Chapman, having just received his flame-throwing super power serum, came in to slam the door on the proverbial fingers of the orange-clad crowd. The Giants showed spunk with a leadoff single by Pence, followed by a truly “earned” walk in an epic 11-pitch at bat. Buster Posey, after donning his cape, came off the bench to deliver a crowd-pleasing double to the left field wall, tying the score at 2 and bringing the crowd to their feet and the Reds infield in for Hector Sanchez, who untimely hit a weak grounder to short for the out. Arias pinch hit for Crawford and duplicated Sanchez grounder to short for the second out. Duvall completed the heart-crushing end to the inning by striking out on Chapman’s 30th pitch of the inning, which registered 100 mph.

Nothing gets my goat more than not being able to score a runner from third with no outs. It’s simply abhorrent. What’s even more puzzling is Bochy’s decision to pinch hit Arias for Crawford. Sure, there’s the traditional righty vs lefty argument, but the stats are firmly against any of this normally sound baseball strategy. Crawford was hitting .338 against lefties this year, slugging over .600, while Arias came in hitting .176 against EVERYONE and hasn’t had an extra-base hit in over 100 at bats.

Nonetheless, we moved onto free baseball, where Gutierrez got through a slightly shaky tenth. Jonathan Broxton come in to pitch the home-half, and Panik squeaked a hit off of Phillip’s glove up the middle and was moved to second on a sacrifice bunt by Brandon Hicks. Blanco flied out to third on the first pitch, leaving it up to Pence to revive the Giants’ early-season amazing ability to drive in runners in scoring position with two outs, but Pence couldn’t muster up Posey’s heroics, striking out weakly.

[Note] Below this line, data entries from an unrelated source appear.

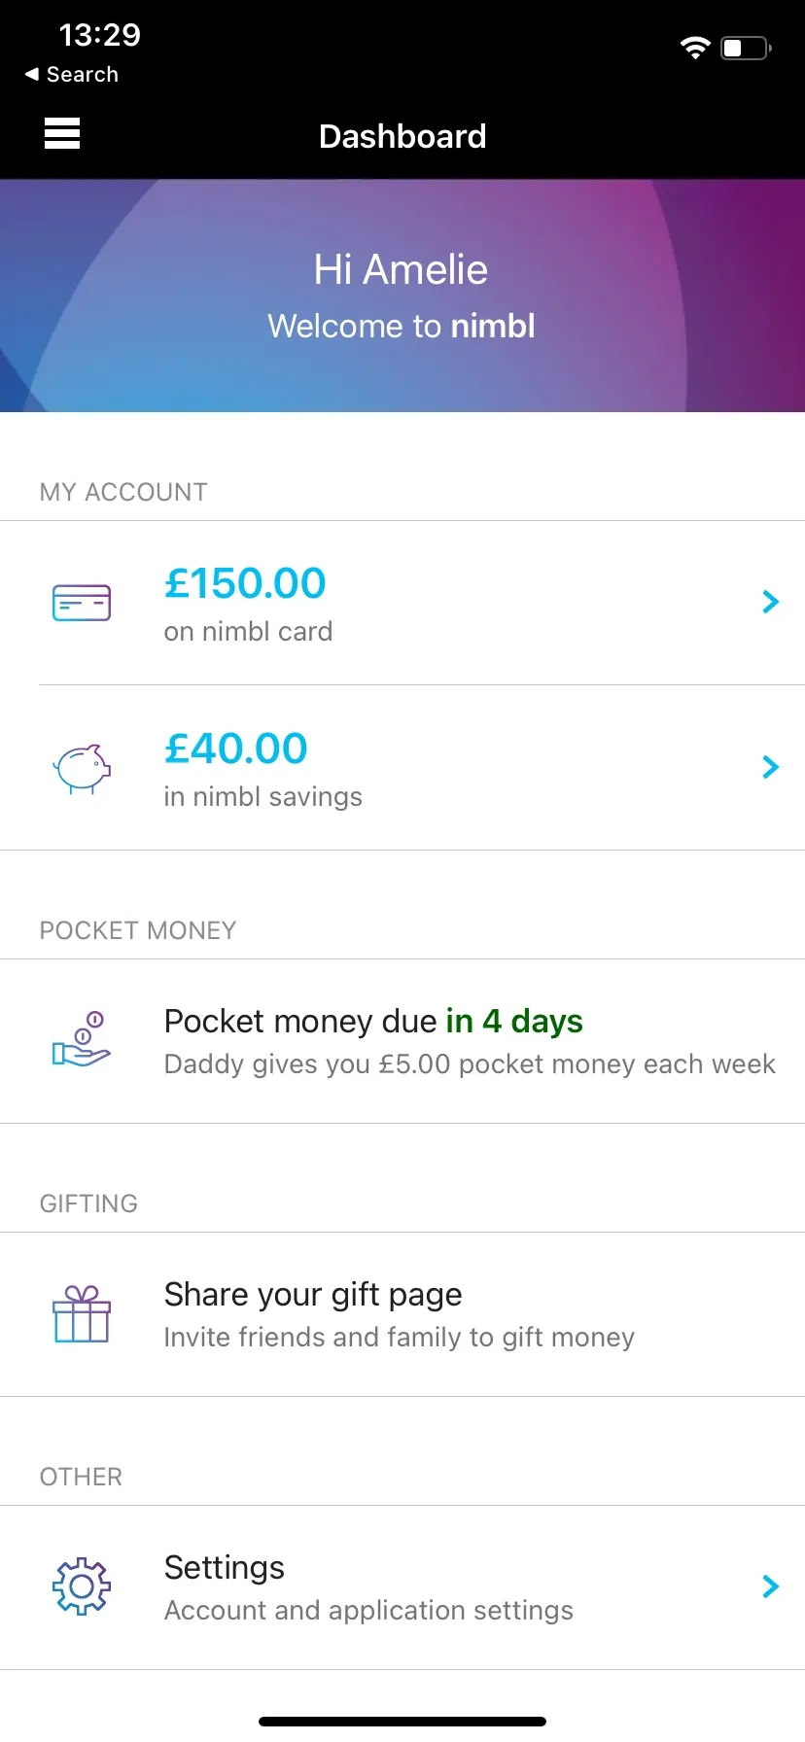This screenshot has height=1742, width=805.
Task: Select Pocket money due entry
Action: 373,1022
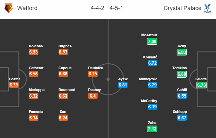Select Zaha's 7.12 rating badge
The width and height of the screenshot is (216, 138).
coord(152,129)
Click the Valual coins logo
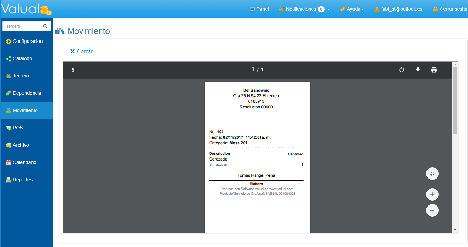 pos(45,10)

Javier Lopez entered the 11th and quickly gave up an opposite-field double to Joey Votto, setting up the intentional walk to Phillips to set up the force. Bruce attempted a sacrifice bunt, and when Lopez fielded it, he had a clear shot at third, yet whipped around and threw to first after a quick glance. Panda’s body language said it all as he bent over at the waist for at least 10 seconds, showing a bit of frustration with another missed opportunity. Mesoraco was issued another intentional pass, and Machi came in to face Ramon Santiago, pinch hitting for Ludwick with one out and the bases juiced. The Giants tried to turn the Reds trick of getting out of a tough jam, and it looked promising after Machi struck out Santiago. Unfortunately, the magical bullpen faltered and allowed the .230 hitting Cozart to drive in two runs with a single to center and double up on the Giants 4-2. Not like it mattered, but the nail in the coffin was delivered in the form of a 2-run triple by Chris Heisey and an RBI double by Hamilton, pushing the lead to the eventual final score of 7-2.

And to think it was a 1-0 game in the bottom of the ninth.

With the Dodgers destroying the Cardinals earlier in the day, the Giants once lofty 9 1/2 game lead is down to a single game. All of this in less than three weeks. The brief euphoria of Lincecum’s no-hitter is not just gone, it’s left the.

The wheels have fallen off of not just a car, but a black and orange 18-wheeler.